R 如何通过并行计算在自定义函数中有效地使用do.call函数_R_Performance_Parallel Processing_Do.call

R 如何通过并行计算在自定义函数中有效地使用do.call函数

r performance parallel-processing

R 如何通过并行计算在自定义函数中有效地使用do.call函数,r,performance,parallel-processing,do.call,R,Performance,Parallel Processing,Do.call,我的职能是：在两个模型的已知参数集下模拟两个数据集（空和可选）将两个模型与模拟数据重新拟合我想通过将并行包与pblappy包结合使用来加快计算时间以下是函数：当我像上面一样运行，但没有并行计算（do.parallel=F）时，通常计算花费的时间更少： >fitting models to simulated data under the null model (BMM) >|+++++++++++++++++++++++++++++++++++++++++++++++++

我的职能是：

在两个模型的已知参数集下模拟两个数据集（空和可选）

将两个模型与模拟数据重新拟合

我想通过将并行包与pblappy包结合使用来加快计算时间
以下是函数：当我像上面一样运行，但没有并行计算（do.parallel=F）时，通常计算花费的时间更少：

>fitting models to simulated data under the null model (BMM) >|++++++++++++++++++++++++++++++++++++++++++++++++++| 100% elapsed = 32s >|++++++++++++++++++++++++++++++++++++++++++++++++++| 100% elapsed = 01m 23s >fitting models to simulated data under the alternative model (OUM) >|++++++++++++++++++++++++++++++++++++++++++++++++++| 100% elapsed = 09s >|++++++++++++++++++++++++++++++++++++++++++++++++++| 100% elapsed = 02m 02s
之后，我只是在全局环境中运行部分函数（不在函数内），但使用并行计算。代码和结果如下所示：

cl <- makeCluster(detectCores()-1) clusterEvalQ (cl, library(mvMORPH)) clusterExport (cl, varlist=c("tree", "A.df", "B.df", "call.fun.A", "call.fun.B", "argsA", "argsB"), envir=environment()) clusterExport (cl, varlist = "do.call") >fitting models to simulated data under the null model (BMM) AA <- pblapply (X = A.df, FUN = function(x) do.call (call.fun.A, args = c (list (tree = tree, data = x), c (argsA, diagnostic=FALSE, echo=FALSE))), cl = cl) AB <- pblapply (X = A.df, FUN = function(x) do.call (call.fun.B, args = c (list (tree = tree, data = x), c (argsB, diagnostic=FALSE, echo=FALSE))), cl = cl) >|++++++++++++++++++++++++++++++++++++++++++++++++++| 100% elapsed = 26s >|++++++++++++++++++++++++++++++++++++++++++++++++++| 100% elapsed = 57s >fitting models to simulated data under the alternative model (OUM) BB <- pblapply (X = B.df, FUN = function(x) do.call (call.fun.B, args = c (list (tree = tree, data = x), c (argsB, diagnostic=FALSE, echo=FALSE))), cl = cl) BA <- pblapply (X = B.df, FUN = function(x) do.call (call.fun.A, args = c (list (tree = tree, data = x), c (argsA, diagnostic=FALSE, echo=FALSE))), cl = cl) >|++++++++++++++++++++++++++++++++++++++++++++++++++| 100% elapsed = 17s >|++++++++++++++++++++++++++++++++++++++++++++++++++| 100% elapsed = 49s stopCluster(cl)
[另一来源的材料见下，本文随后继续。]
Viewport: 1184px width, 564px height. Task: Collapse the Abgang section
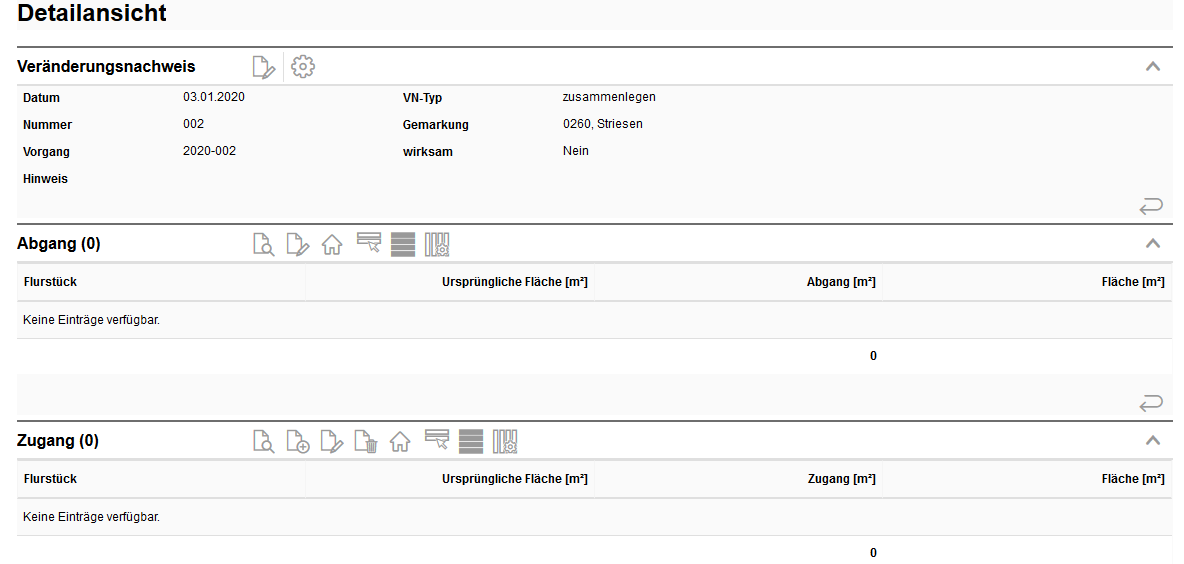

cl将模型拟合到零模型（BMM）下的模拟数据 AA |+100%运行时间=57秒 >将模型与备选模型（OUM）下的模拟数据进行拟合 BB |+100%运行时间=49秒停止簇（cl）
请注意，全局环境中的并行计算时间远低于我的自定义函数中的并行计算时间
最后，我只是在全局环境中进行并行计算，但没有使用do.call函数，这是最有效的：

cl <- makeCluster(detectCores()-1) clusterEvalQ (cl, library(mvMORPH)) clusterExport (cl, varlist=c("tree", "A.df", "B.df"), envir=environment()) >fitting models to simulated data under the null model (BMM) AA <- pblapply (X = A.df, FUN = function(x) mvBM (tree = tree, data = x, model = "BMM", method = "sparse", optimization = "L-BFGS-B", diagnostic=FALSE, echo=FALSE), cl = cl) AB <- pblapply (X = A.df, FUN = function(x) mvOU (tree = tree, data = x, model = "OUM", method = "pseudoinverse", optimization = "L-BFGS-B", diagnostic=FALSE, echo=FALSE), cl = cl) >|++++++++++++++++++++++++++++++++++++++++++++++++++| 100% elapsed = 19s >|++++++++++++++++++++++++++++++++++++++++++++++++++| 100% elapsed = 49s >fitting models to simulated data under the alternative model (OUM) BA <- pblapply (X = B.df, FUN = function(x) mvBM (tree = tree, data = x, model = "BMM", method = "sparse", optimization = "L-BFGS-B", diagnostic=FALSE, echo=FALSE), cl = cl) BB <- pblapply (X = B.df, FUN = function(x) mvOU (tree = tree, data = x, model = "OUM", method = "pseudoinverse", optimization = "L-BFGS-B", diagnostic=FALSE, echo=FALSE), cl = cl) >|++++++++++++++++++++++++++++++++++++++++++++++++++| 100% elapsed = 09s >|++++++++++++++++++++++++++++++++++++++++++++++++++| 100% elapsed = 41s stopCluster(cl)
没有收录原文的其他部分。